DIRECTIONS:
Return every line of the records below verbatim, with no pictures in the copy.

▽

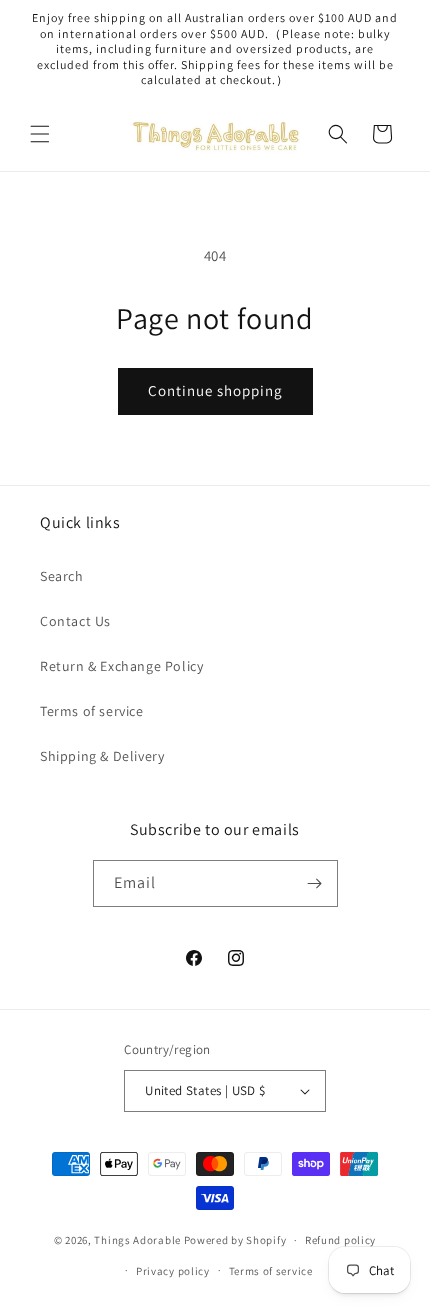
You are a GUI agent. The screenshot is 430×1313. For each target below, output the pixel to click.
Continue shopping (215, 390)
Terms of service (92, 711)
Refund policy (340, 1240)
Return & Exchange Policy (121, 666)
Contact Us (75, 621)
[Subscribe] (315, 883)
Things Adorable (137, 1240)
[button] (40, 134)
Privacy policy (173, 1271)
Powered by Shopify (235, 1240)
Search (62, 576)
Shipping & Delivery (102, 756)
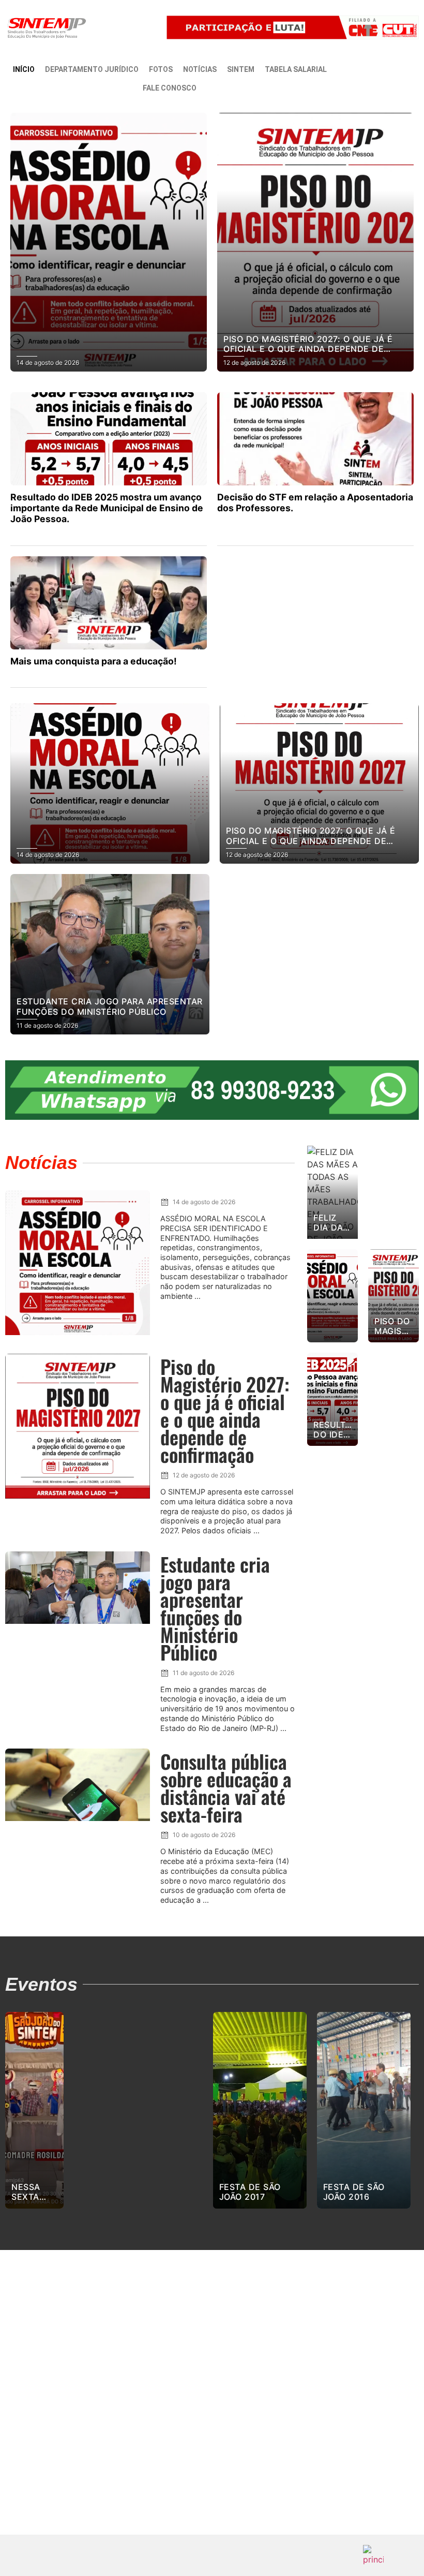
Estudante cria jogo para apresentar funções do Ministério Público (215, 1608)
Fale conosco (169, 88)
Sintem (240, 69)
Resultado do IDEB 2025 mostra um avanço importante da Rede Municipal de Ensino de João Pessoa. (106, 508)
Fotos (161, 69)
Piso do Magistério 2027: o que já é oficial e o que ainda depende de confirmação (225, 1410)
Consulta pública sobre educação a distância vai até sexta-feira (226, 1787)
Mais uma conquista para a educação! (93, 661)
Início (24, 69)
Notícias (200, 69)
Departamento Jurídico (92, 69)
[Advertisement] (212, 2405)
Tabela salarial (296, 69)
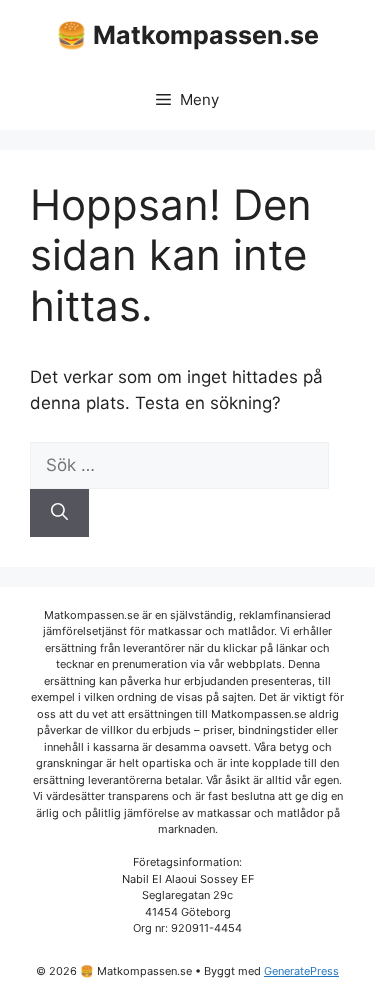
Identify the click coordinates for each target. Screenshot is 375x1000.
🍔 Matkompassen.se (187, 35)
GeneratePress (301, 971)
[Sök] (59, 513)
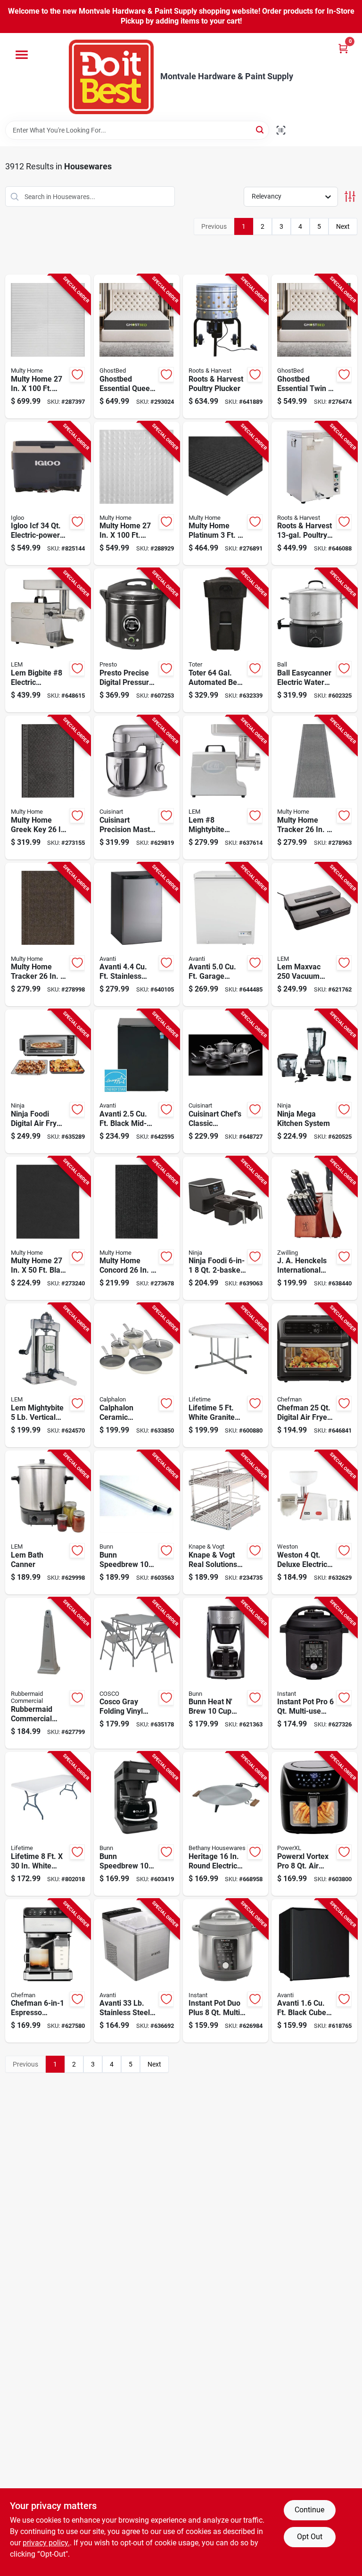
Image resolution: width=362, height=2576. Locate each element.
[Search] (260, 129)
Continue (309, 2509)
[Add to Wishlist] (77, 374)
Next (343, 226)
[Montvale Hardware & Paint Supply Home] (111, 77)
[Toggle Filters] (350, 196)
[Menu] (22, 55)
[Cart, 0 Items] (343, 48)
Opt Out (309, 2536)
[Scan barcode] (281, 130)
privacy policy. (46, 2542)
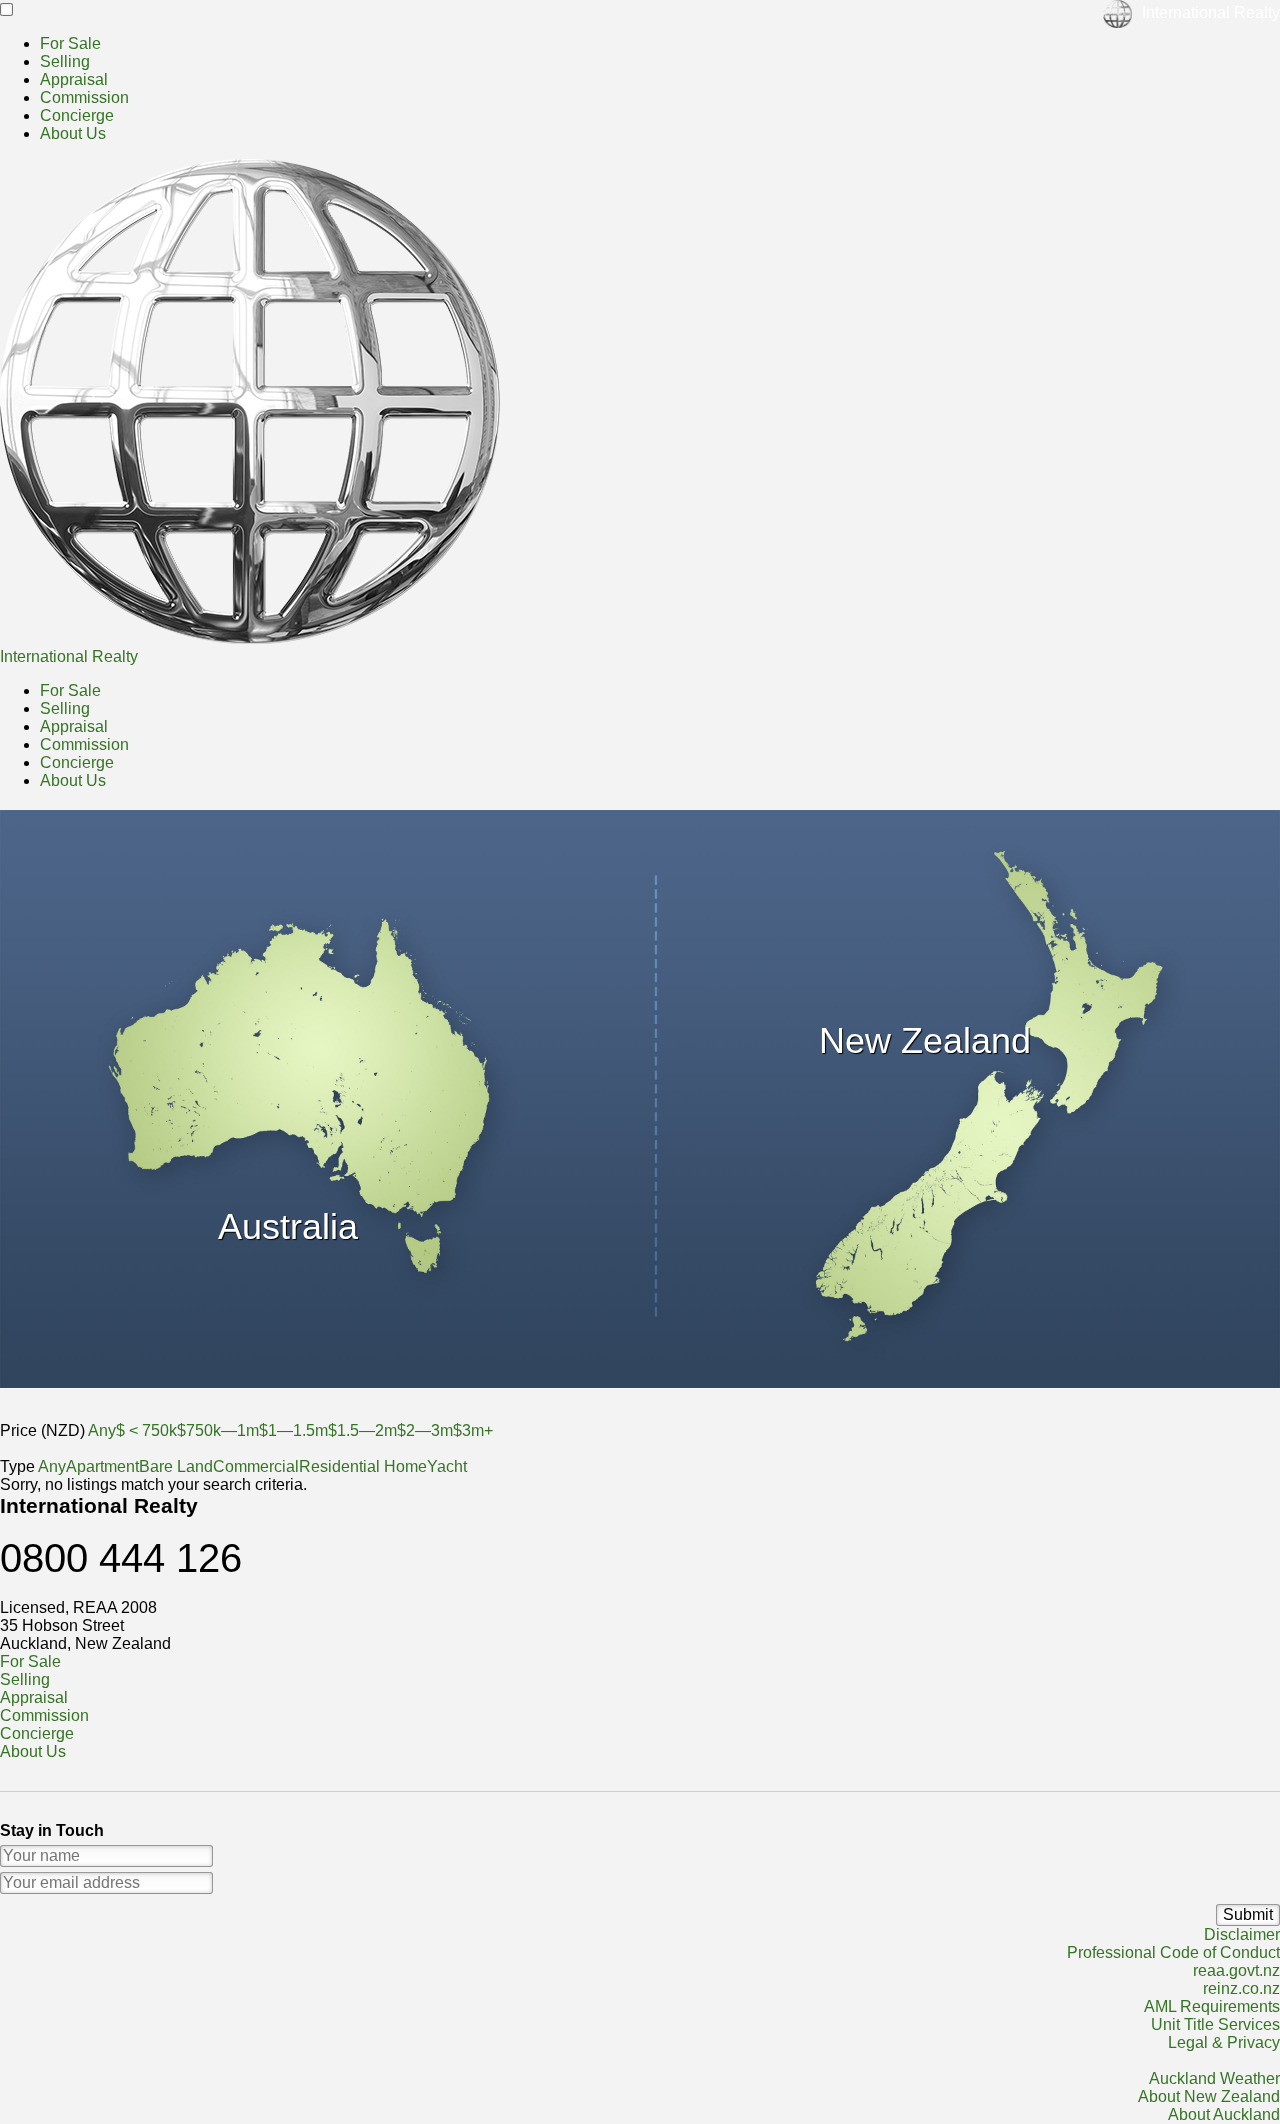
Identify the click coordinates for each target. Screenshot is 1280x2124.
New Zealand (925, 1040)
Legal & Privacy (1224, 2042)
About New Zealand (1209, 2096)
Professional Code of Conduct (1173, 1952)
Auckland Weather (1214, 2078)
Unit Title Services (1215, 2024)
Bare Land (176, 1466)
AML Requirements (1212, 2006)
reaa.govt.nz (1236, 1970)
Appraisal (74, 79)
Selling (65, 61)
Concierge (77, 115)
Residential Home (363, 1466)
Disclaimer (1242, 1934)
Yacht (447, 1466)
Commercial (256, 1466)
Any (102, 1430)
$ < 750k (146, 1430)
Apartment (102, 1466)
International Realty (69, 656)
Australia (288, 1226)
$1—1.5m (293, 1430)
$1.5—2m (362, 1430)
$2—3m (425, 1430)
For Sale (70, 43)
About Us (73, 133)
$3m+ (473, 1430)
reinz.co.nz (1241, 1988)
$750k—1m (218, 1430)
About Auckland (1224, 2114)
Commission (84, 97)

△

OUTPUT FOR THIS TASK:
You are a GUI agent. The screenshot is 430×1313. For each target below, output the pixel to click.
Continue shopping (215, 390)
Terms of service (92, 711)
Refund policy (340, 1240)
Return & Exchange Policy (121, 666)
Contact Us (75, 621)
[Subscribe] (315, 883)
Things Adorable (137, 1240)
[button] (40, 134)
Privacy policy (173, 1271)
Powered by Shopify (235, 1240)
Search (62, 576)
Shipping & Delivery (102, 756)
Estudante cria jogo para apresentar funções do Ministério Público (215, 1608)
Fale conosco (169, 88)
Sintem (240, 69)
Resultado do IDEB 2025 mostra um avanço importante da Rede Municipal de Ensino de João Pessoa. (106, 508)
Fotos (161, 69)
Piso do Magistério 2027: o que já é oficial e o que ainda depende de confirmação (225, 1410)
Consulta pública sobre educação a distância vai até sexta-feira (226, 1787)
Mais uma conquista para a educação! (93, 661)
Início (24, 69)
Notícias (200, 69)
Departamento Jurídico (92, 69)
[Advertisement] (212, 2405)
Tabela salarial (296, 69)
Identify the click coordinates for each target. Screenshot is 375x1000.
🍔 Matkompassen.se (187, 35)
GeneratePress (301, 971)
[Sök] (59, 513)
Image resolution: width=362, height=2576. Locate each element.
[Search] (260, 129)
Continue (309, 2509)
[Add to Wishlist] (77, 374)
Next (343, 226)
[Montvale Hardware & Paint Supply Home] (111, 77)
[Toggle Filters] (350, 196)
[Menu] (22, 55)
[Cart, 0 Items] (343, 48)
Opt Out (309, 2536)
[Scan barcode] (281, 130)
privacy policy. (46, 2542)
Identify the click coordinates for each target. Screenshot is 1280x2124.
New Zealand (925, 1040)
Legal & Privacy (1224, 2042)
About New Zealand (1209, 2096)
Professional Code of Conduct (1173, 1952)
Auckland Weather (1214, 2078)
Unit Title Services (1215, 2024)
Bare Land (176, 1466)
AML Requirements (1212, 2006)
reaa.govt.nz (1236, 1970)
Appraisal (74, 79)
Selling (65, 61)
Concierge (77, 115)
Residential Home (363, 1466)
Disclaimer (1242, 1934)
Yacht (447, 1466)
Commercial (256, 1466)
Any (102, 1430)
$ < 750k (146, 1430)
Apartment (102, 1466)
International Realty (69, 656)
Australia (288, 1226)
$1—1.5m (293, 1430)
$1.5—2m (362, 1430)
$2—3m (425, 1430)
For Sale (70, 43)
About Us (73, 133)
$3m+ (473, 1430)
reinz.co.nz (1241, 1988)
$750k—1m (218, 1430)
About Auckland (1224, 2114)
Commission (84, 97)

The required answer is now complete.